Here's a little bit of play (inspired by these posts) using accounting identities to shore up the Sumner critique.  We know that income is consumption plus investment plus government spending plus net exports,
\[Y = C + I + G + NX,\]
and, by the equation of exchange,
\[Y = \frac{MV}{P}.\]
\[C + I + G+ NX = \frac{MV}{P}.\]
Claiming that discretionary fiscal stimulus works amounts to asserting that we can control \(G\), and therefore at our discretion we can affect \(Y\) by changing the right hand side of the last equation.  But the central bank exerts continuous and complete control over the right hand side of the equation.

If \(G\) rises but the central bank does not permit the money ratio \(\frac{MV}{P}\) to change, then necessarily the other components of \(Y\) fall.  On the other hand, if the central bank changes \(\frac{MV}{P}\), then the components of income will rise.

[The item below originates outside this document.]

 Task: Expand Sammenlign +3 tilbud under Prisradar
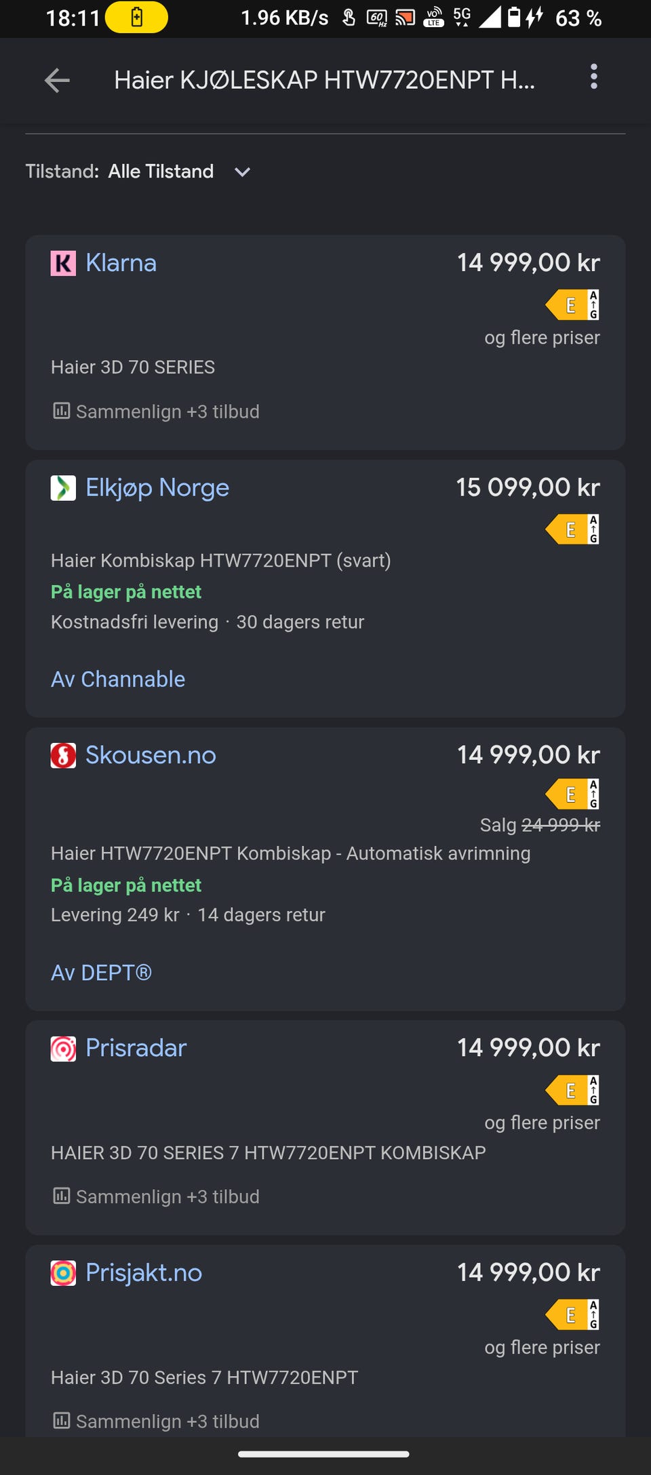point(156,1196)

There are other, weaker reasons I'm skeptical of fiscal stimulus -- how do we know that the projects being undertaken are valuable investments of time and resources?  Is it really worthwhile to pay people to dig holes and fill them back in?  And so on.  They're not so hard to reasonably answer ("They're still better than leaving resources idle," "It's the same as printing money and handing it out, and they'll spend the money and incomes will rise,"), so I'll leave considering them to a future post.

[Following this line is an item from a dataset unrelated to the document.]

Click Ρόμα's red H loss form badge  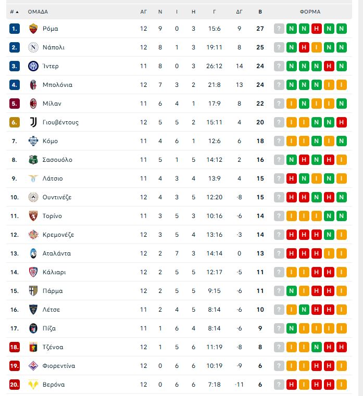[x=316, y=29]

These two reasons, however, seem damning to me.  There's just no way an institution like Congress can gather enough information on the state of the economy, identify projects to engage in or taxes to cut, craft legislation, trade all the horses, and pass a bill to counteract a downturn (or counteract an upturn, but let's not get into why Congress might not want to quench a booming economy) quickly enough to correlate the economy and the government's response tightly enough to make discretionary fiscal stimulus effective.

(This begs the question of why the Fed would be able to do so, which I will answer in future posts regarding the Fed's omnipotence.)  But the central bank does control the macroeconomy, which means that either discretionary fiscal policy will be offset by contractionary monetary policy or it can simply be replaced by expansive monetary policy.

The take-home lesson from all this is, the fiscal authority should not worry itself with the business cycle.  Instead, the fiscal authority should set the monetary authority on a rule that does its best to eliminate the business cycle, because recessions are everywhere and always monetary phenomena, and focus on long-run policies that correct market failures and optimize growth against humane considerations.

Whether a policy is good or bad doesn't depend on the condition of the economy.  If a policy is a good idea in a boom, then it's a good idea in a recession: it's a good idea, period.  If a policy is a bad idea in a recession, then it's a bad idea in a boom: it's a bad idea, period.